Estudantes de Santo Antônio de Jesus desenvolvem lixeira inteligente para pessoas com deficiência

Estudantes de Santo Antônio de Jesus desenvolvem lixeira inteligente para pessoas com deficiência
Foto: Milena Monteiro/Secti

Uma lixeira automatizada que abre sozinha através de sensores ultrassônicos, feita de materiais recicláveis e projetada para facilitar a vida das pessoas com deficiência. Essa é a Lixeira Sustentável Inteligente (LSI), desenvolvida pelos estudantes Renan Mercês, Luiz Eduardo Lima e Guilherme Lacerda, do Colégio Estadual Francisco da Conceição Menezes, em Santo Antônio de Jesus, no recôncavo baiano. O projeto visa transformar um desafio cotidiano em uma solução tecnológica, acessível e sustentável. Segundo o jovem cientista Renan, a LSI surgiu com apoio técnico do clube de robótica da escola. “A ideia era criar algo que facilitasse a vida das pessoas com deficiência, tornando o descarte de lixo mais acessível e seguro. O protótipo é feito de materiais recicláveis, como plástico Pead 2 e PVC, apresenta um sistema automatizado de abertura e fechamento da tampa, e é equipado com sensores que emitem alertas sonoros, além de ter um design funcional, garantindo maior acessibilidade”, afirma.

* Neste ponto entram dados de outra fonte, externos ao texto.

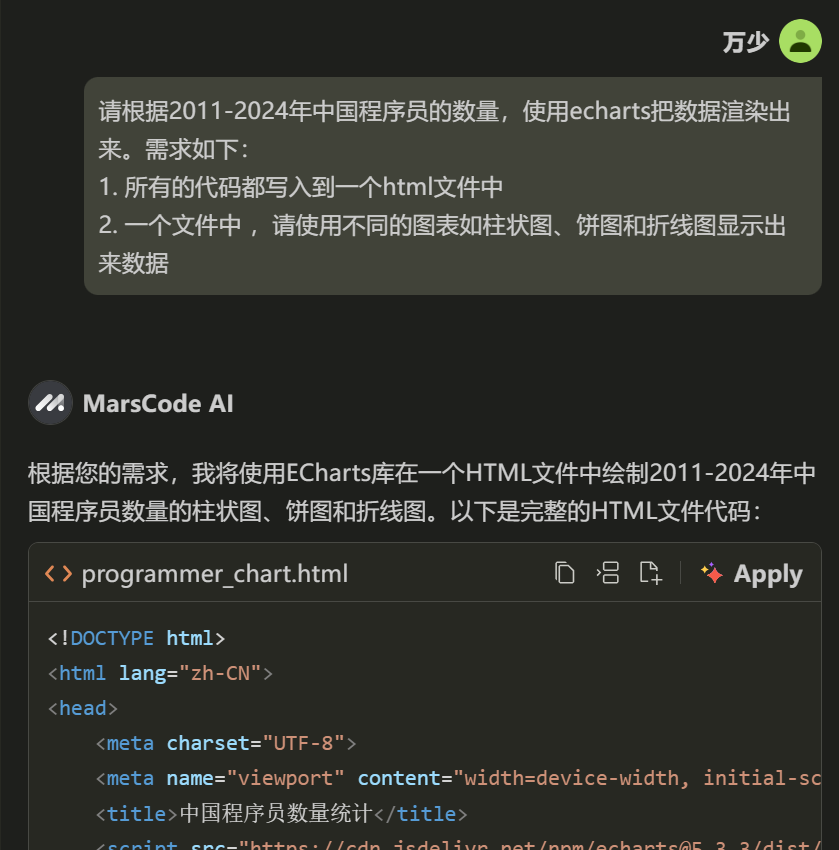Create a new file from the code snippet
This screenshot has height=850, width=839.
[650, 573]
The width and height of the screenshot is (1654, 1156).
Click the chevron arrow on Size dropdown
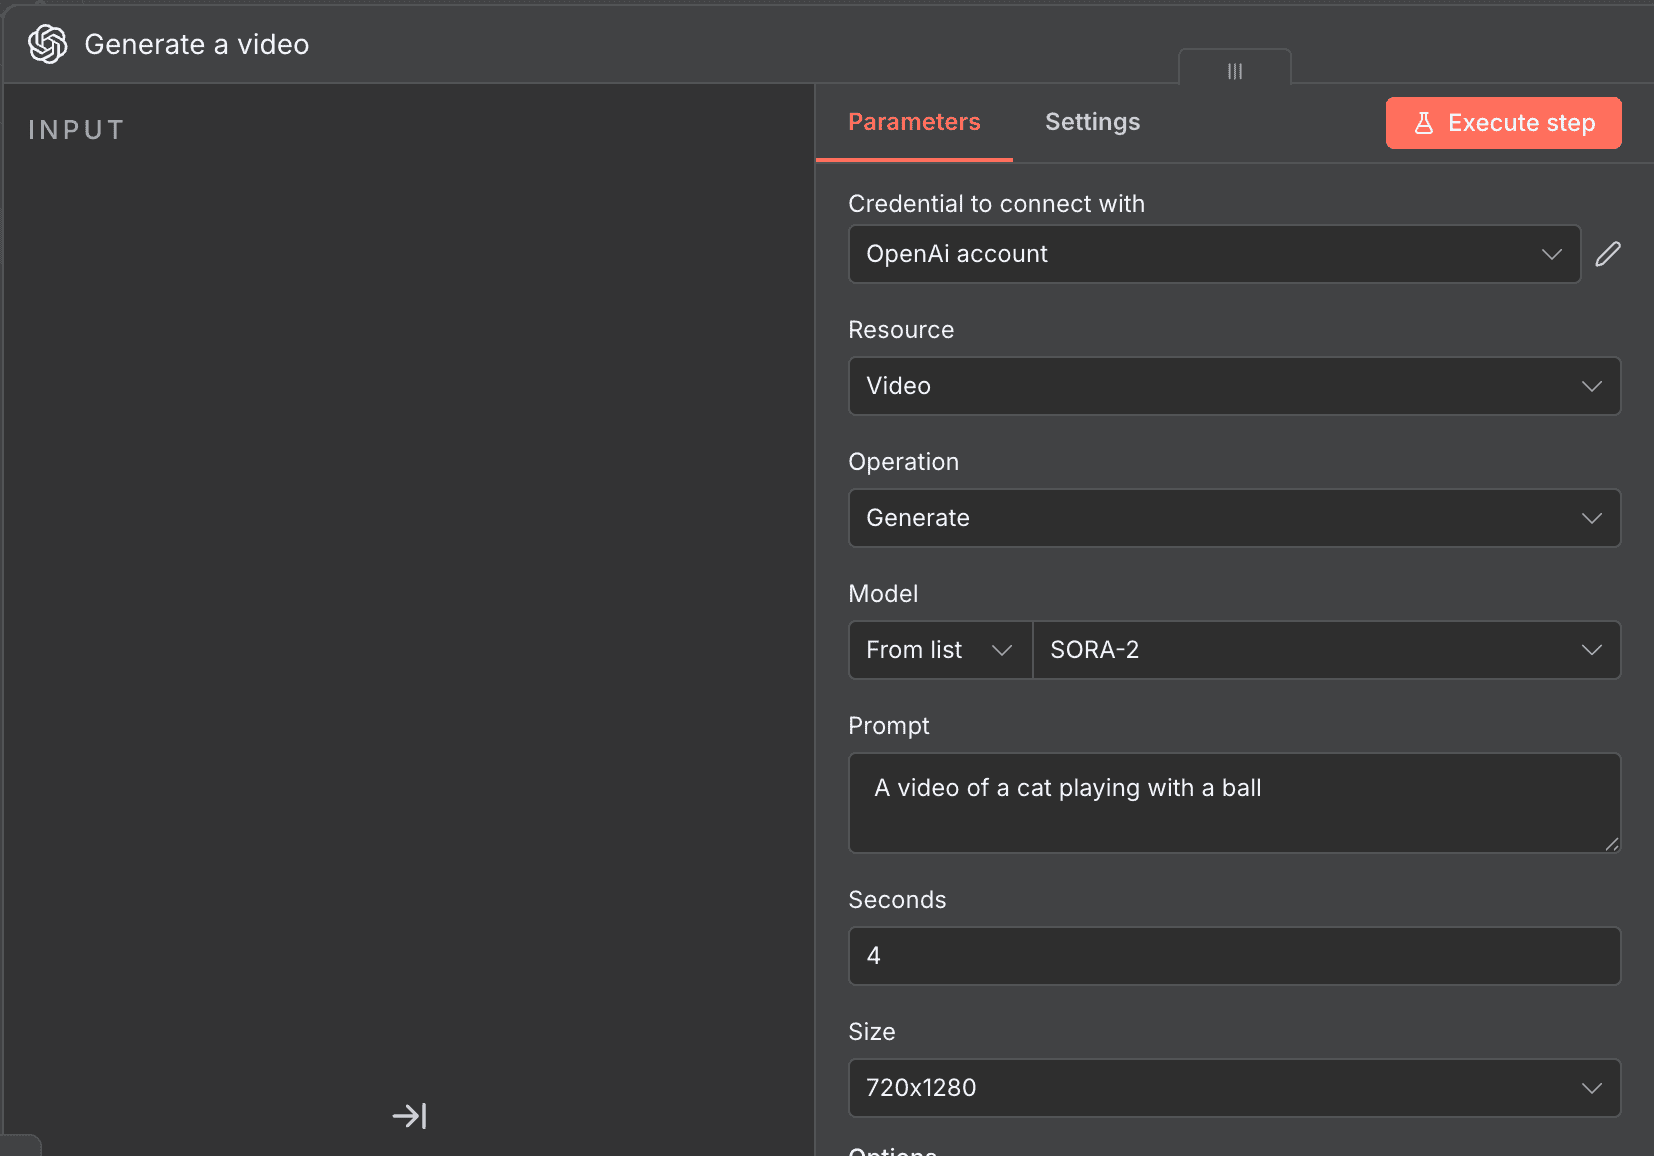click(x=1591, y=1088)
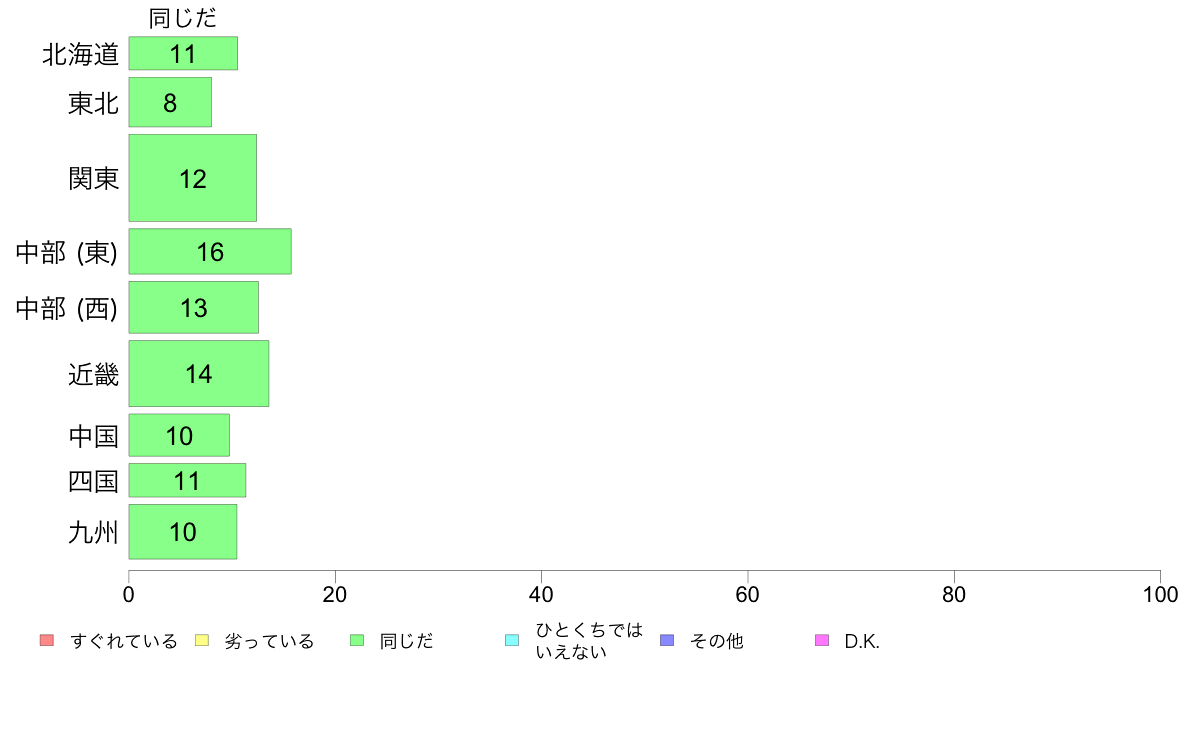Select the 関東 bar showing 12
This screenshot has width=1188, height=736.
point(192,178)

Estudantes de Santo Antônio de Jesus desenvolvem lixeira inteligente para pessoas com deficiência
Foto: arquivo pessoal

Os estudantes esperam que a ferramenta não apenas facilite o descarte de lixo, mas, também, contribua para a sustentabilidade ao reduzir o uso de materiais não recicláveis, como o alumínio. Além disso, o funcionamento dela foi projetado para atender as expectativas das pessoas com limitações físicas. “A lixeira emitirá um alerta quando estiver cheia, ou quando alguém se aproximar para realizar o descarte. A participação do público-alvo também nos incentivou a aprimorar o sistema de orientação sonora, incorporando uma voz guia para cada ação, assim como um display mostrando o nível de preenchimento do cesto”, explica Renan. Os próximos passos incluem expandir o projeto para outros municípios e, futuramente, ao restante do país, com foco em locais como hospitais, ONGs, escolas e áreas públicas. A iniciativa foi apresentada durante a Feira de Ciências, Empreendedorismo Social e Inovação da Bahia (Feciba) de 2024, com apoio da Secretaria da Educação (SEC), e sob orientação de Régila Maria de Sousa e coorientação de Oziel Lopes.